In the mid-19th century, British scholar Richard Chenevix Trench gave two papers that were later published as a booklet with the title "On Some Deficiencies in Our English Dictionaries." His observations were a major impetus for the work that eventually became the Oxford English Dictionary. Trench enumerated seven points that he considered the major failings of the English dictionaries of his day:
We like to think of the Internet as a more or less complete repository of information, and of a search engine as providing an index that enables us to access that information. But everyone who uses search engines finds them wanting, mainly in being unable to locate for us the information we seek (and that we "know" is there), or in returning to us information that was not what we sought.
Trench's main idea was that "A Dictionary . . . is an inventory of the language: much more indeed, but this primarily." The common theme of all his criticisms is that dictionaries fail as an inventory of the language, and while he uses the term inventory, his points suggest that what Trench really wants a dictionary to be is an index: an index in the Peircean sense (an idea we explored in the Lounge a year ago), in which the index is a genuine indication of its referent. If there is a change in the referent, there must be a corresponding change in the index for fidelity to be maintained. This is also what we want a search engine's index to be: complete, appropriately granular, and up-to-date, such that it will always point unambiguously and accurately to what is there on the basis of the indications we supply. Why doesn't it always work that way?
The reasons could fill, and probably have filled, a book. From our perspective in the Lounge, the interesting points have to do with precision and fuzziness, and the ways they are reflected in two fields that have everything to do with Internet searches and their results: logic and language.
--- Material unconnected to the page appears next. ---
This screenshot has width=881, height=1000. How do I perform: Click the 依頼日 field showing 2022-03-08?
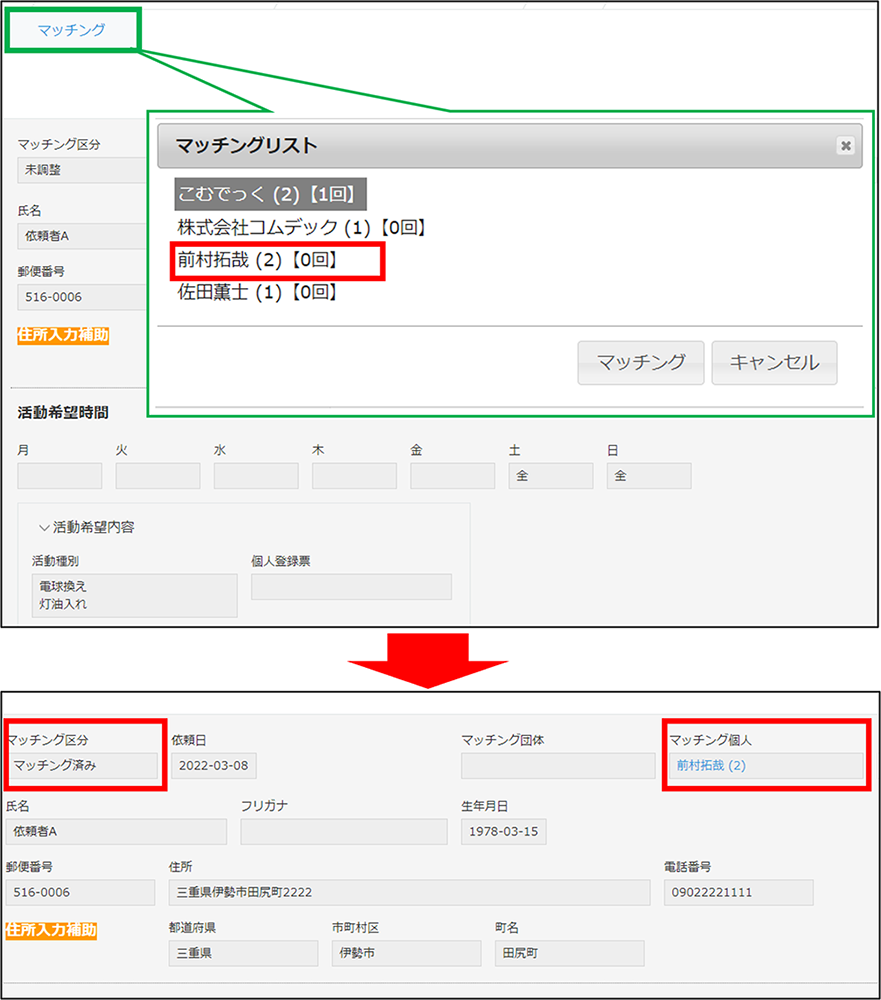[214, 766]
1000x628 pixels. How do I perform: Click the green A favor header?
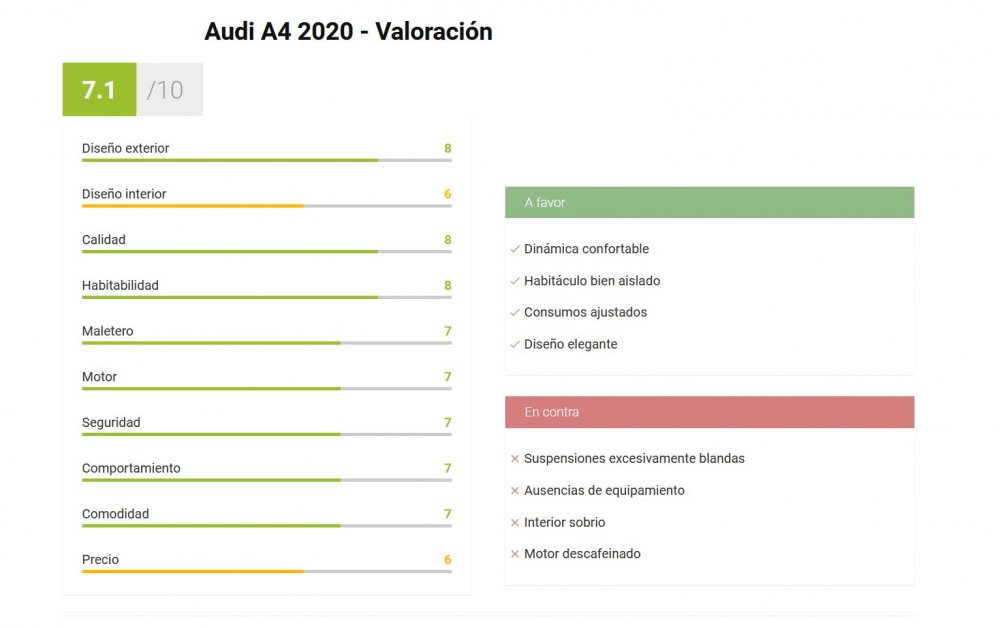(709, 202)
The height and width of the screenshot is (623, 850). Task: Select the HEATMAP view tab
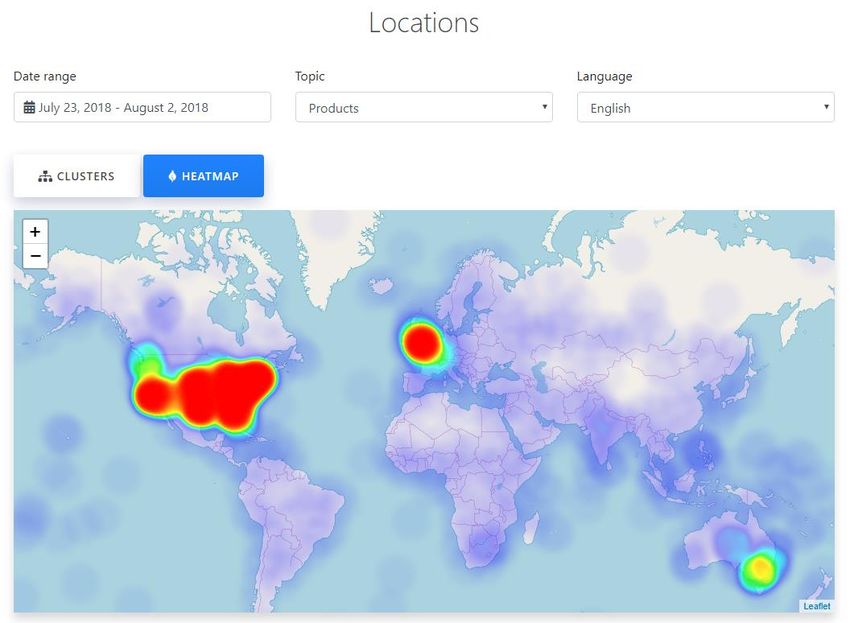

Most of our searches employ a fuzzy tool (language) to retrieve a fuzzy object (information encoded in language). We have the opportunity to introduce some logical parameters into our search, via the various tools that Google and other search engines offer (there is a sample here), and once our search string is sent off to the engine, various algorithmic operations take place that employ logic. What comes back? If we are lucky and if we framed our search skillfully, we get just what we were looking for. But sometimes we don't, and the ways in which search engines fail us are analogous to the ways that dictionaries failed Trench: the dictionaries he criticized contained faulty information, or they did not contain words, or information about them, that he knew to be in the lexicon; our searches may fail to return information that is actually present online, or they may return information that is not a match, in every sense, for what we sought.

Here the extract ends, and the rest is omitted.